In addition to being a full-time mom and freelance writer, I can spend 30-plus hours a week at the baseball field. This is where a large part of my life with four sons takes place. And for the most part, it’s worth it. My boys have fun and learn life lessons about respect, teamwork, discipline, grit, and perseverance. And how to handle criticism.
But every so often, something happens that makes my maternal instincts flare up.
Last week was one of those times. My son’s team played a doubleheader and lost both games, badly. The boys on the other team were bigger and had clearly been playing together for years. They worked together seamlessly, like a single organism. Our team tried, but they got flustered, made errors, and almost everyone struck out.
The next day at practice, one of the coaches decided to use my son as an example in front of the team. He called my son’s name. “Instead of staying in there, you pulled your head out and missed a lot of good, hittable pitches.” Then he growled for good measure.
What he was saying might have been true, but his method of delivery went completely counter to my beliefs about leading—which is to praise in public, criticize in private.
I was angry. But I knew offending my son’s coach would impact my son in the future. So I chose to do some research before deciding what to do. What is the best way for me to help my son when he’s dealing with criticism from his coach?
I learned that for some people, this type of interaction is harmful.
People with pessimistic ways of talking to themselves might hear the coach say, “You missed a good pitch because you pulled your head out,” and say to themselves, “That’s because I’m a terrible baseball player.” That kind of shame is hard to recover from—especially for people who keep it bottled up inside.
On the other hand, people with more optimistic ways of talking to themselves, might hear, “You missed a good pitch because you pulled your head out,” and say to themselves, “Dang, I guess I need to get back into the batting cages and work out that kink.”
They are able to use the criticism as motivation to improve.
So which type was my son? Did I need to follow my instincts and have a talk with the coach? Or would he use this experience as motivation to grow?

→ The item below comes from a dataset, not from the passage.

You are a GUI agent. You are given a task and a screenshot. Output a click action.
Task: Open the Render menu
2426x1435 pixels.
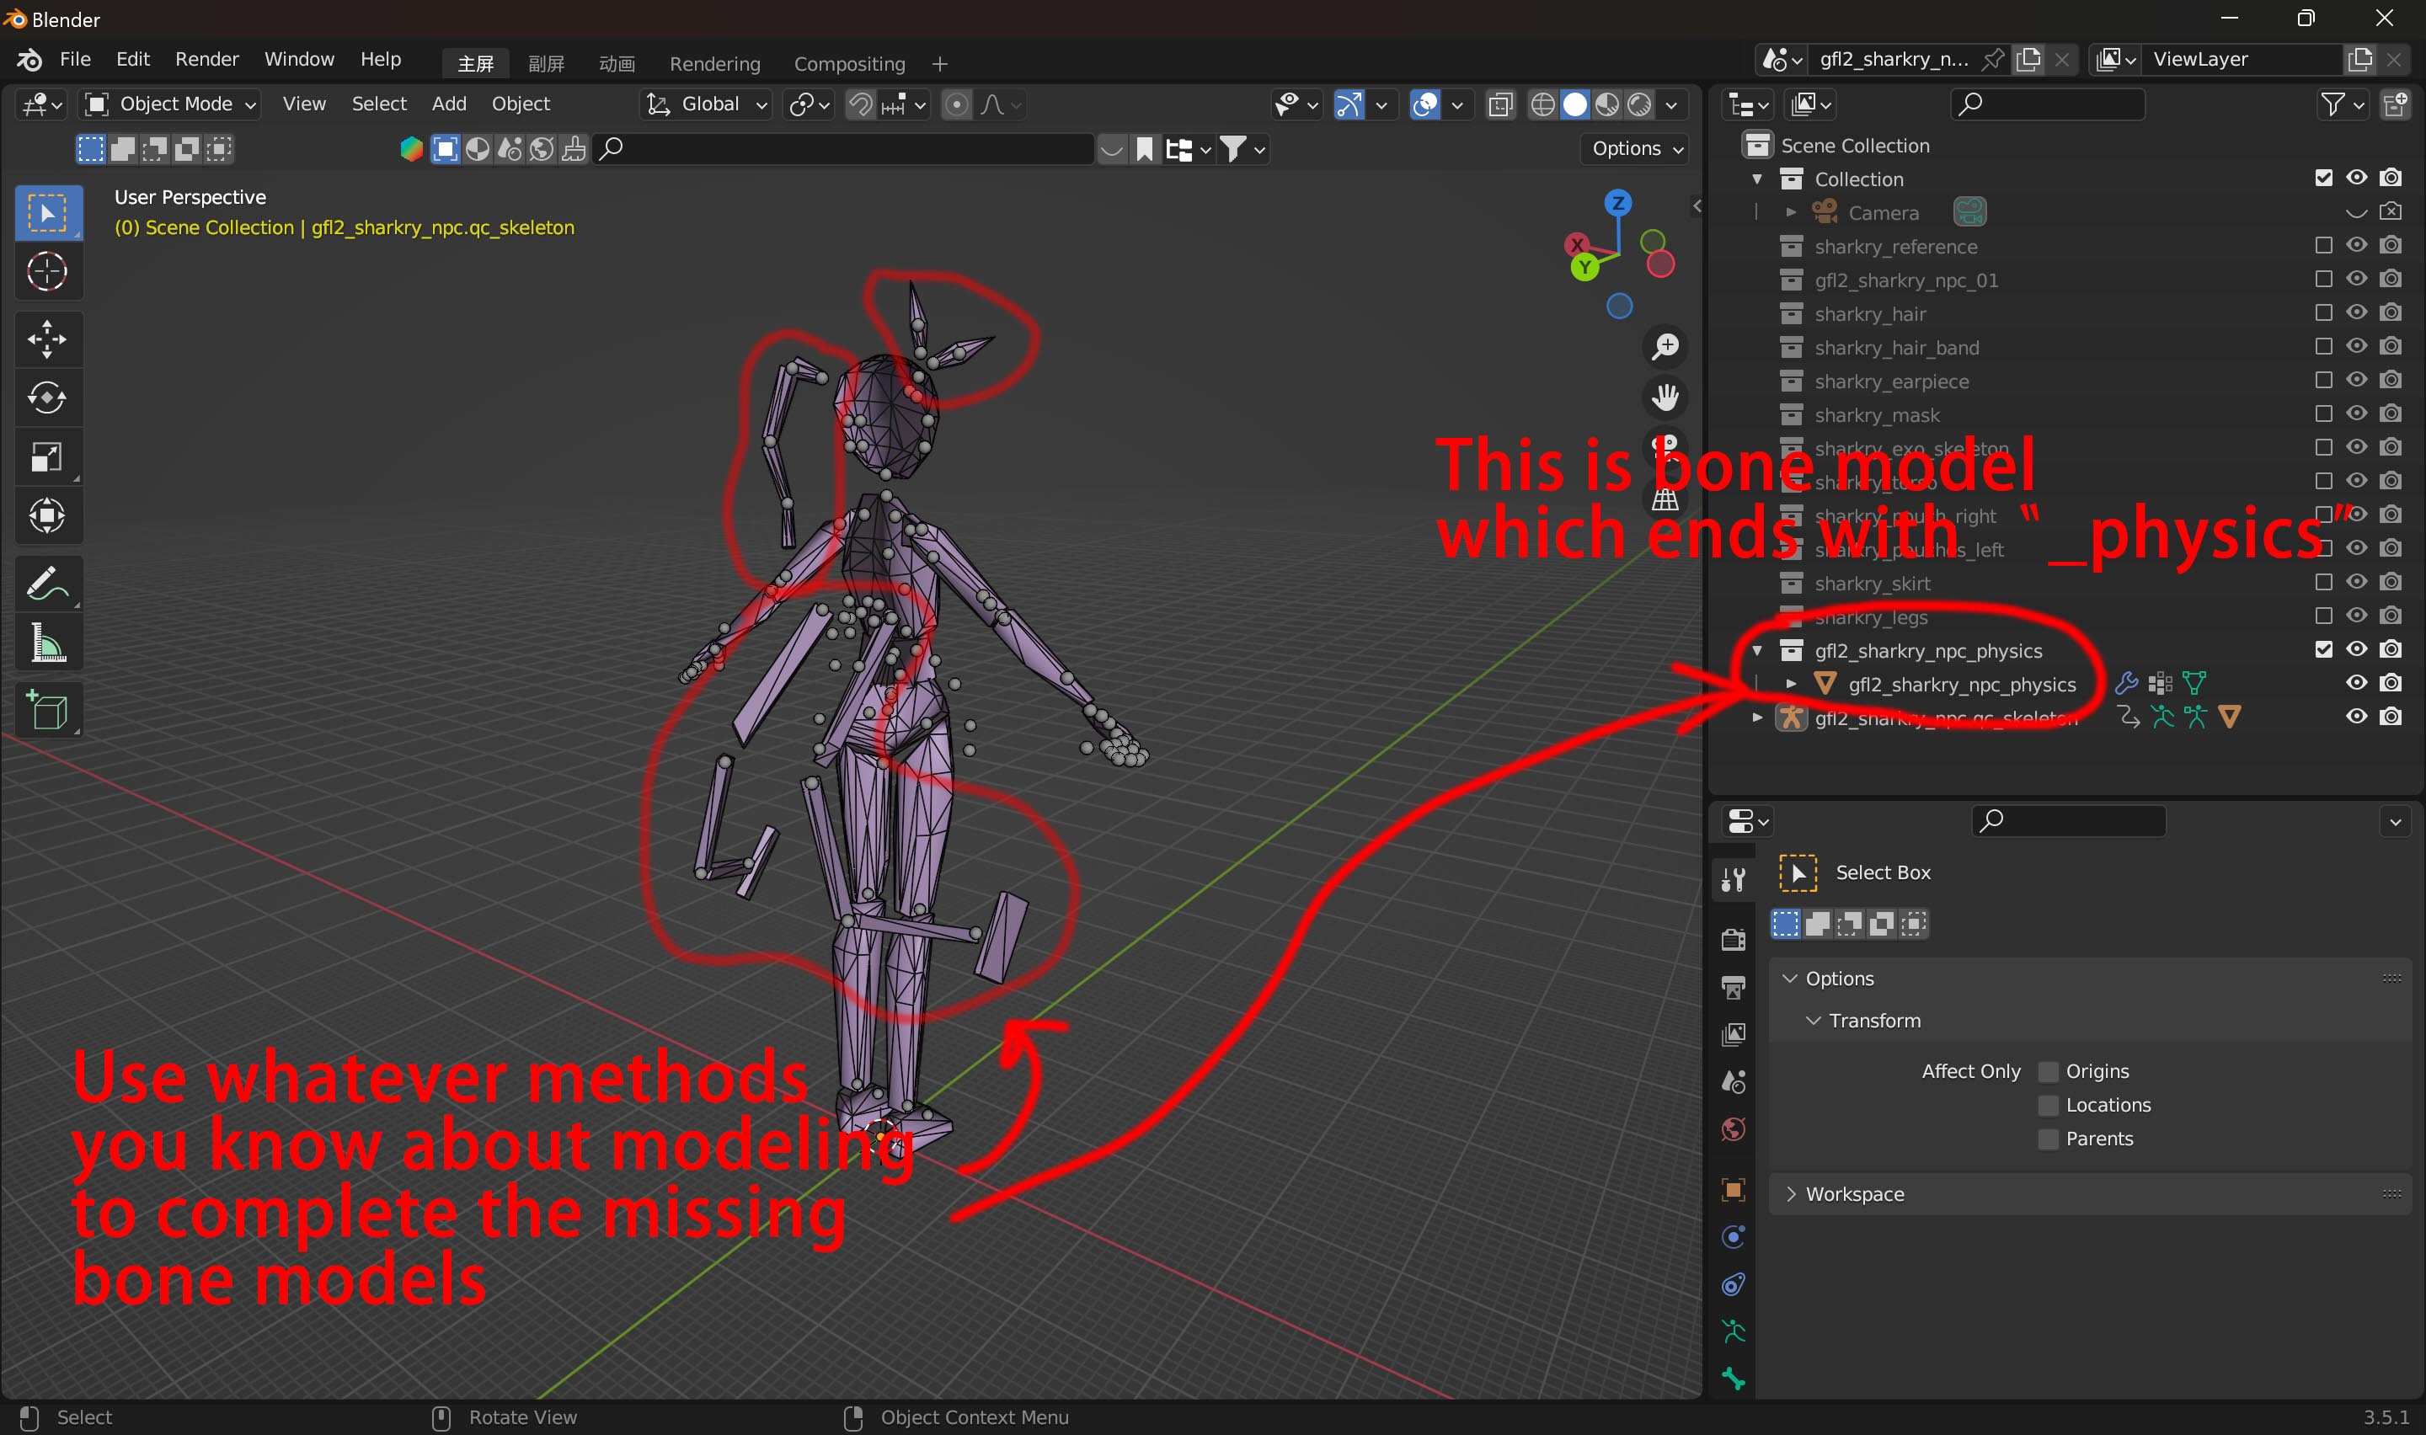(206, 60)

I wasn’t certain, but I observed his behavior. I didn’t see any outward signs that my son was struggling to recover.
He didn’t yell at his brothers or isolate himself in front of a digital device—two things he commonly does when he’s upset. In fact, 10 minutes after we got home, he asked my husband if they could practice hitting together in the backyard.
He seemed to be using the experience as an incentive to sharpen his skills. I wanted to be sure though, so I asked him if he wanted me to talk to his coach. He thought about it for a minute and said, “Nah, I’m good. You can leave it alone.”
So I did.
I learned through this experience that I shouldn’t assume alternate leadership styles are harmful. It’s okay to take a breath before I intervene on my son’s behalf. By watching what he does when I know he’s hurt, I can learn his signals. If an interaction with a coach triggers those types of behaviors, I can use those opportunities to help him learn to be more optimistic by dealing with criticism in context.
I can show him how to use the opposition to grow rather than wilt.
Depending on how deep the wound, I might also suggest that my son could benefit from speaking with the coach one-on-one. Following this pattern will not only empower my son, but it will also help me relax knowing that I don’t need to intervene except in the case of an egregious offense.
It comes down to being present for your children when they are at risk. Pay attention to how they talk to themselves, and work with them to build emotional resilience. These skills will act as a protective barrier throughout their lives—including during those times when you miss signals or aren’t able to intervene on their behalf.